Robot Reinforcement

The two robots, Jaco and Baxter, must work together to cook, assemble and serve a hot dog. They must detect and find their supplies, shown in the upper left-hand corner, which are tracked with motion capture throughout the experiment.

 

A new machine-learning framework could be used to complete high-risk, complex tasks

By Liz Sheeley

Machine learning can identify potentially cancerous spots on mammograms or understand a spoken command to play music, but researchers don’t fully understand exactly how machine-learning algorithms, well, learn. That blind spot makes it difficult to apply the technique to complex, high-risk tasks such as autonomous driving, where safety is a concern.

In a step forward, a team of researchers led by Professor Calin Belta (ME, SE, ECE) has developed a new approach to teaching a robot, or a team of robots, a high-risk, complex task—a framework that could be applied to a host of tasks.

In a paper published in Science Robotics, the team demonstrated this framework with a proof-of-concept task by teaching two robots to cook, assemble and serve hot dogs together.

“This work is an attempt to bridge the gap between symbolic knowledge representation and reasoning with optimization-based planning while allowing the overall system to continuously and safely improve by interacting with its environment,” says doctoral fellow and first author of the paper Xiao Li (ME). “We hope that such an architecture can help us impart our knowledge and objectives to the robot, and improve our understanding of what it has learned, thus leading to more capable robotic systems.”

Their method combines techniques from machine learning and formal methods, an area of computer science that is typically used to guarantee safety, most notably used in avionics or cybersecurity software. These disparate techniques are difficult to combine mathematically and to put together into a language a robot will understand.

Belta and his team used a branch of machine learning known as reinforcement learning. When a computer completes a task correctly, it receives a reward that guides its learning process.

Researchers built a simulation of the experiment to train the robots, denoting a safe region where the robots movement should be confined to, and a serve region where the robots were supposed to serve the finished hot dog.

The researchers also built what’s known as prior knowledge into the algorithm.
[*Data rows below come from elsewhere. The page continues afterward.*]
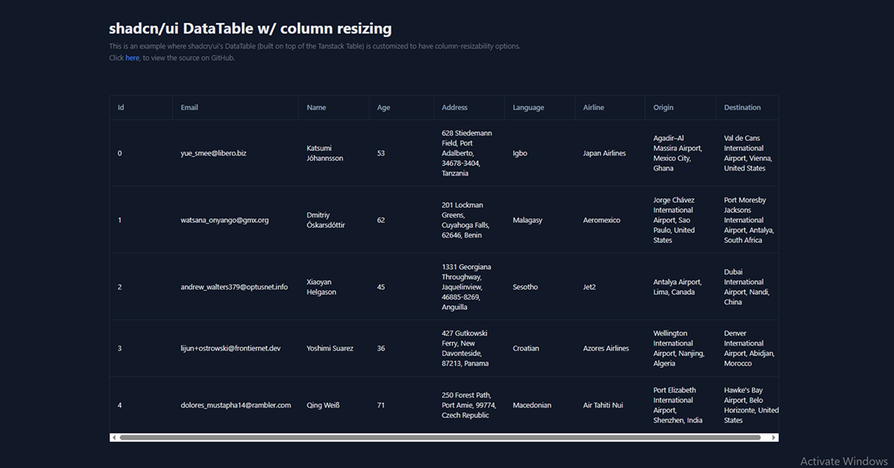Open the 'here' GitHub source link
Viewport: 894px width, 468px height.
coord(132,58)
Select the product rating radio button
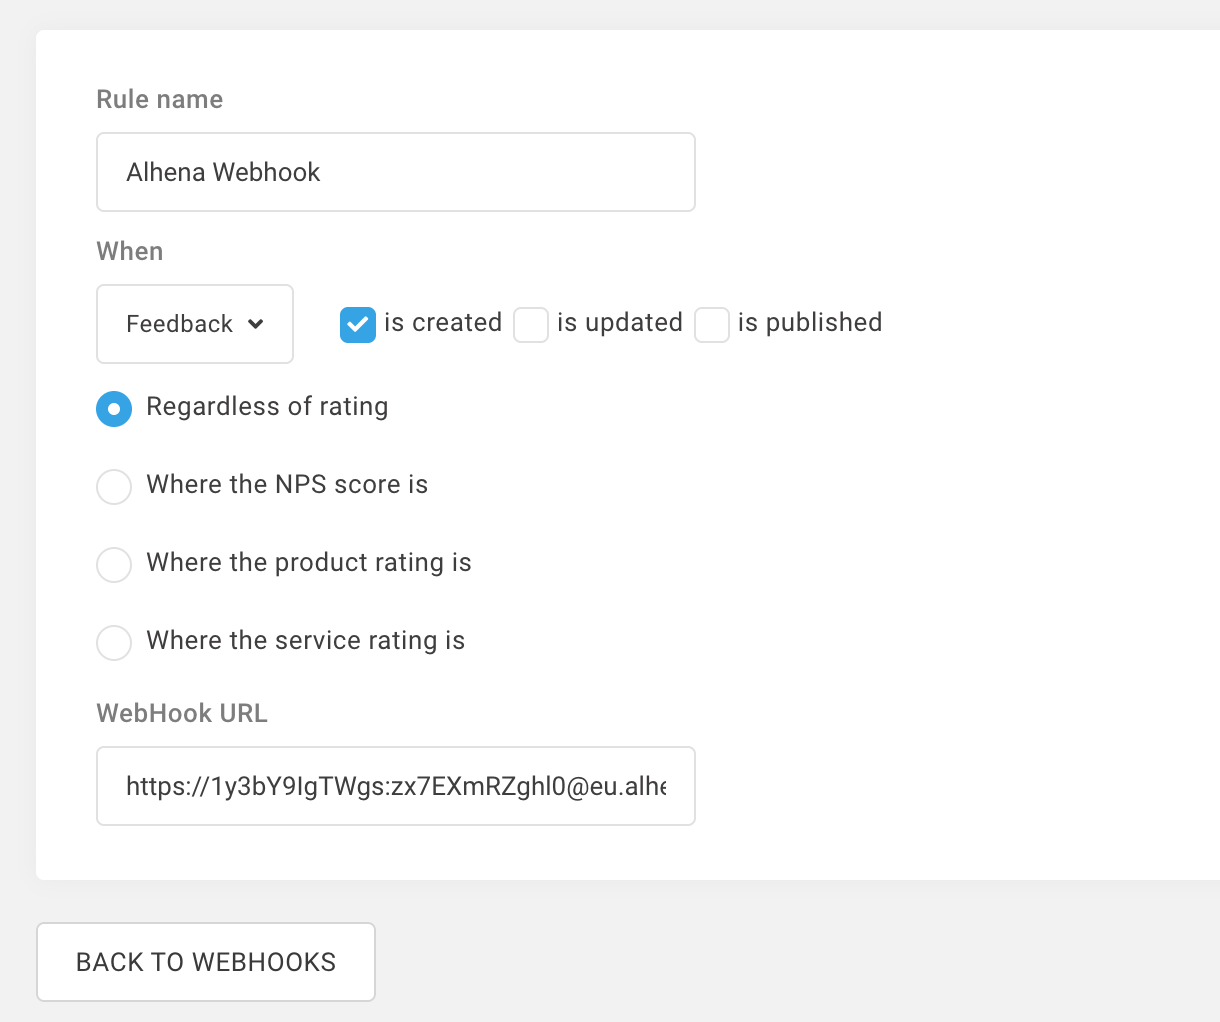Viewport: 1220px width, 1022px height. pos(114,565)
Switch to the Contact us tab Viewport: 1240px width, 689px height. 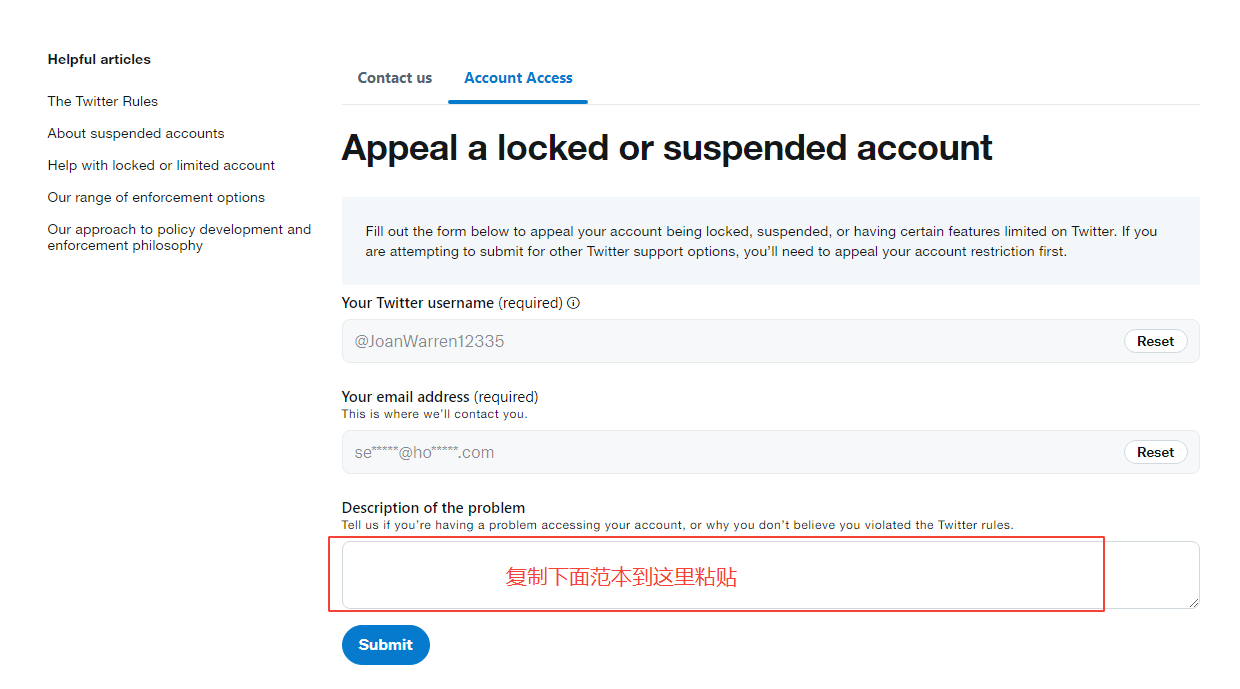pyautogui.click(x=395, y=78)
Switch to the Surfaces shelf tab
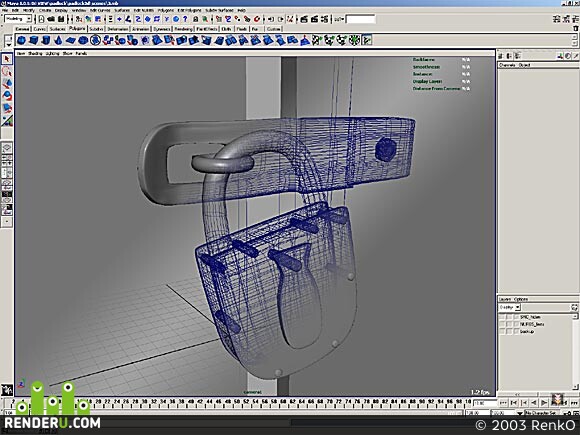 pos(57,29)
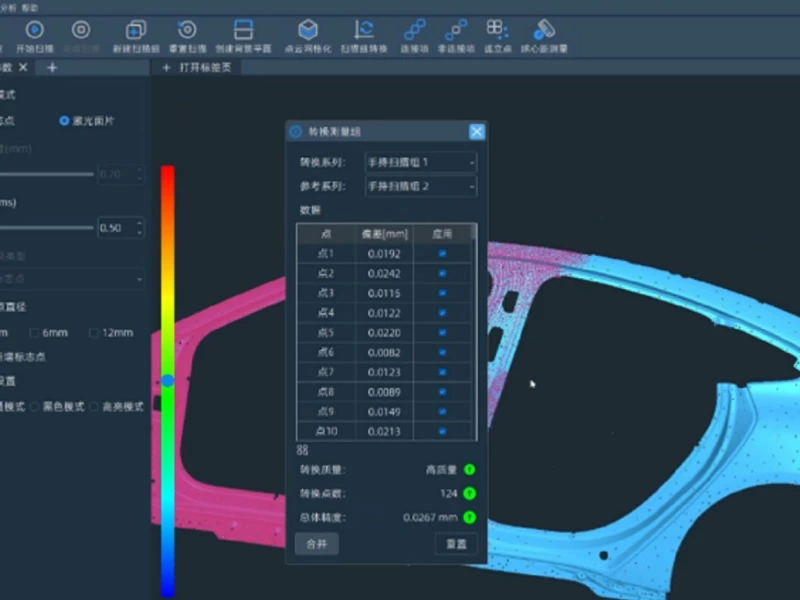
Task: Open the disabled dropdown in left panel
Action: click(x=70, y=279)
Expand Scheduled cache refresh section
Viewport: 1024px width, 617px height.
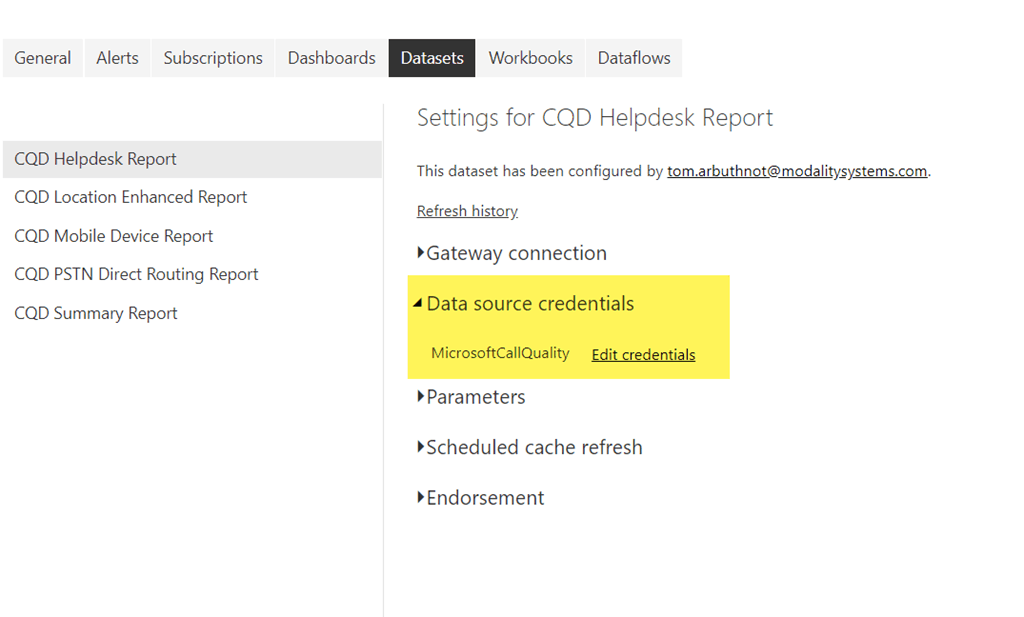(x=533, y=448)
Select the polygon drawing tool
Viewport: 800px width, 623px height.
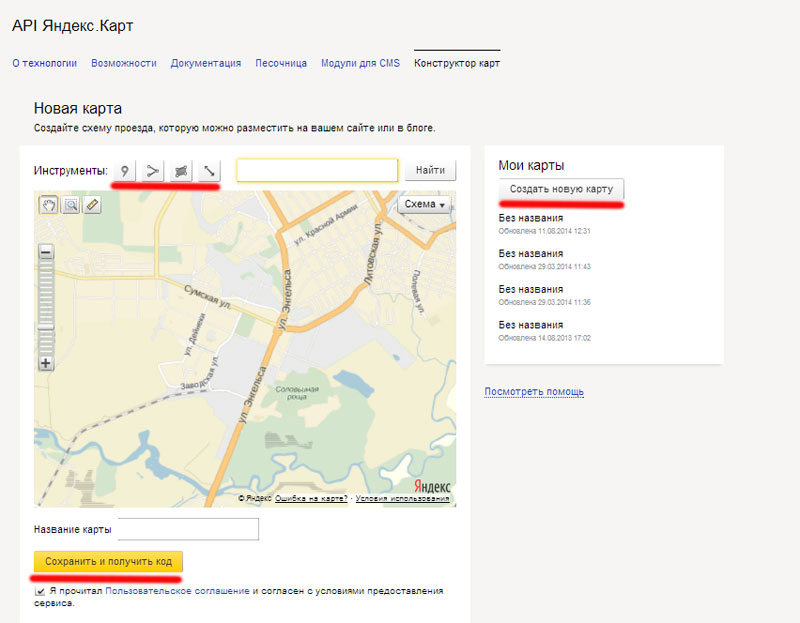click(x=181, y=171)
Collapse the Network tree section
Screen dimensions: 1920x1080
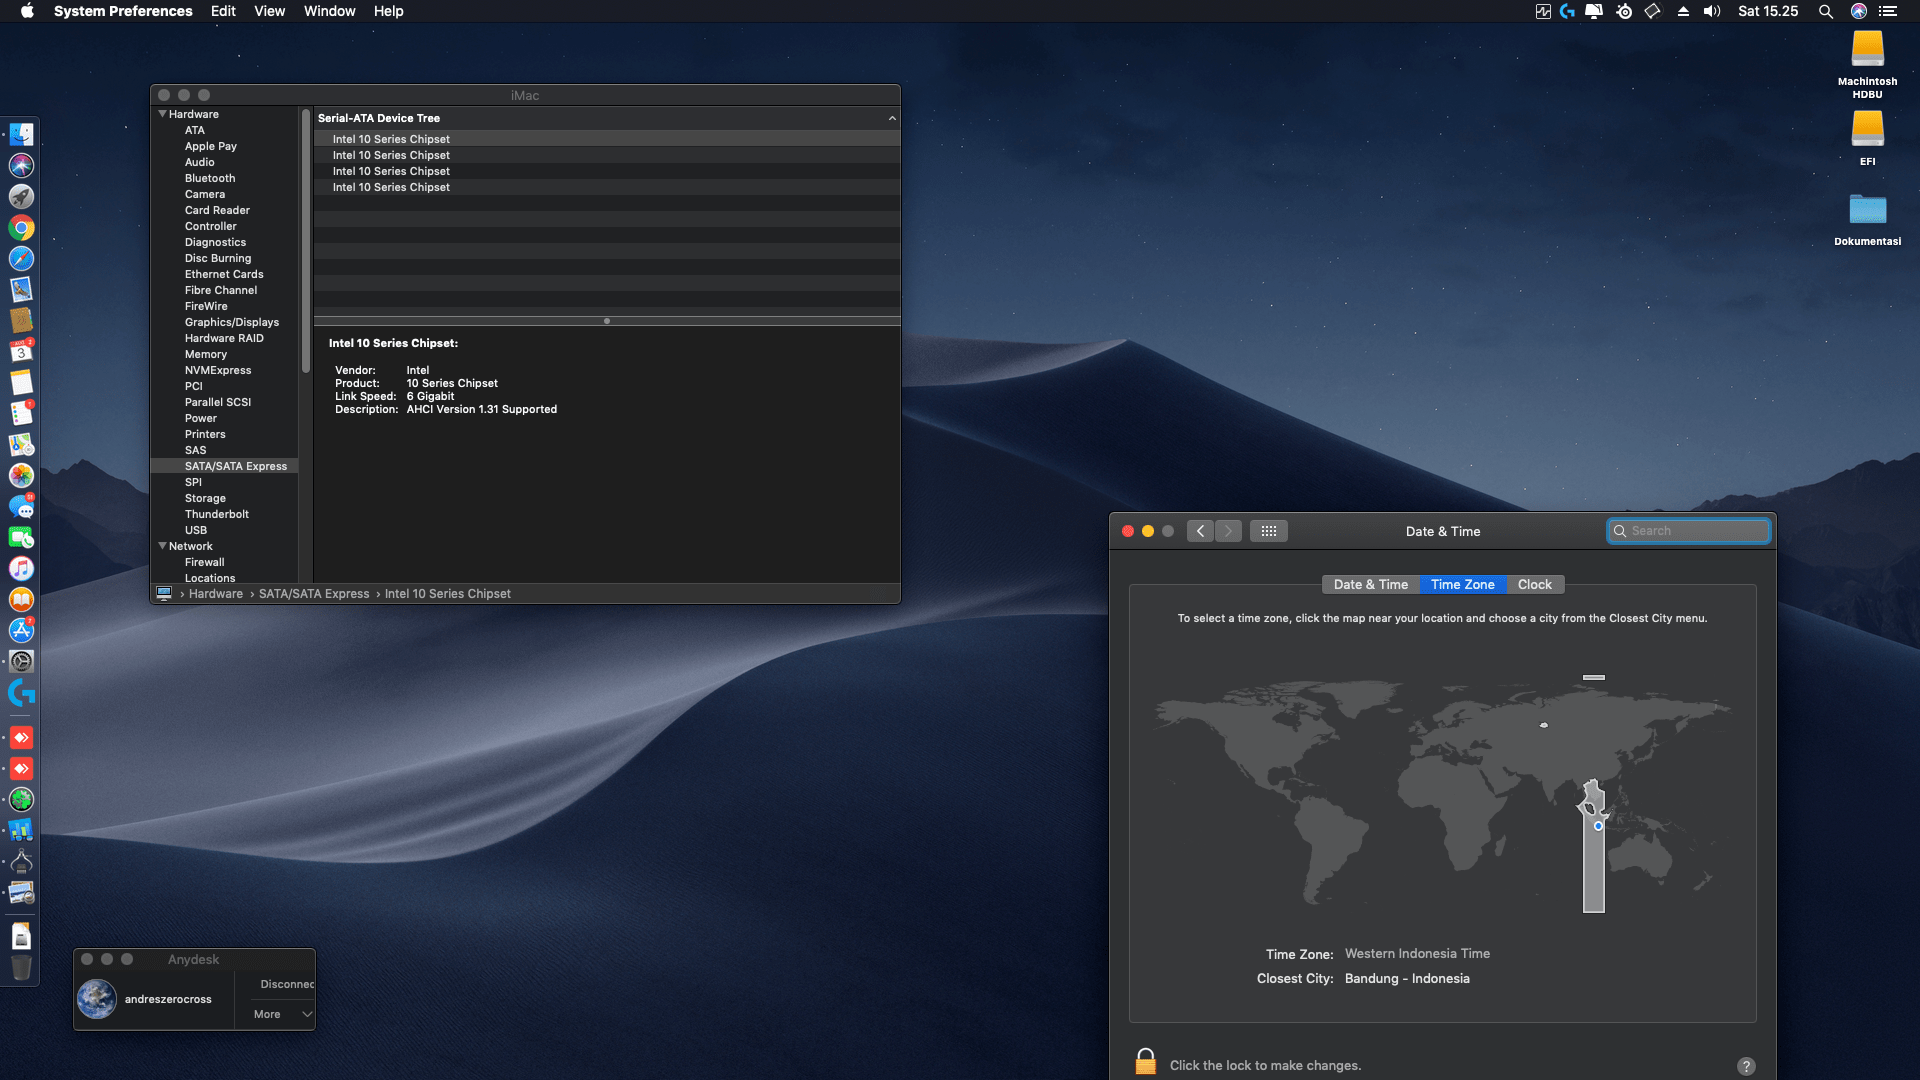pyautogui.click(x=162, y=546)

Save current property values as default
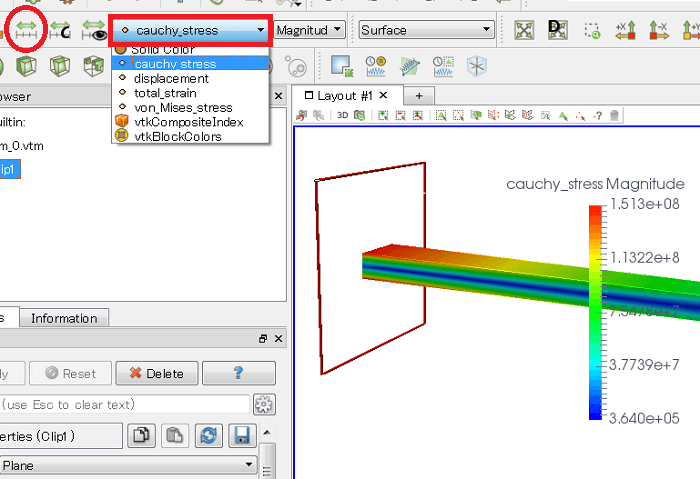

That information contains the steps the robots need to take to successfully cook the hot dogs, actions like pick up the hot dog and place it on the grill. That knowledge also included information that would be obvious to a human, but not to a robot – if the hot dog is already being held it doesn’t need to be picked up, for example.

Although the steps of the task are outlined in the algorithm, how exactly to perform those steps isn’t. When the robot gets better at performing a step, its reward increases, creating a feedback mechanism that pushes the robot to learning the best way to, for example, place a hot dog on a bun.

Integrating prior knowledge with reinforcement learning and formal methods is what makes this technique novel. By combining these three techniques, the team can cut down the amount of possibilities the robots have to run through to learn how to cook, assemble and serve a hot dog safely.

To test their theory that combining these three methods would be the most effective and safe way to teach these robots to cook hot dogs, they measured the success rate of each robot when it was trained with any combination of reinforcement learning and the other two techniques. The researchers were able to show that the highest success rate for both robots was when all three techniques were combined. Success here meant task completion while also remaining safe.

This type of framework allows the researchers to analyze the success rate of the stages of the task, unlike in other types of machine learning. That lets them understand and eliminate bottlenecks in the machine learning process—something that is extremely difficult to do.

Belta sees this work as a proof-of-concept demonstration of their general framework, and he hopes that moving forward that it can be applied to other complex tasks such as autonomous driving.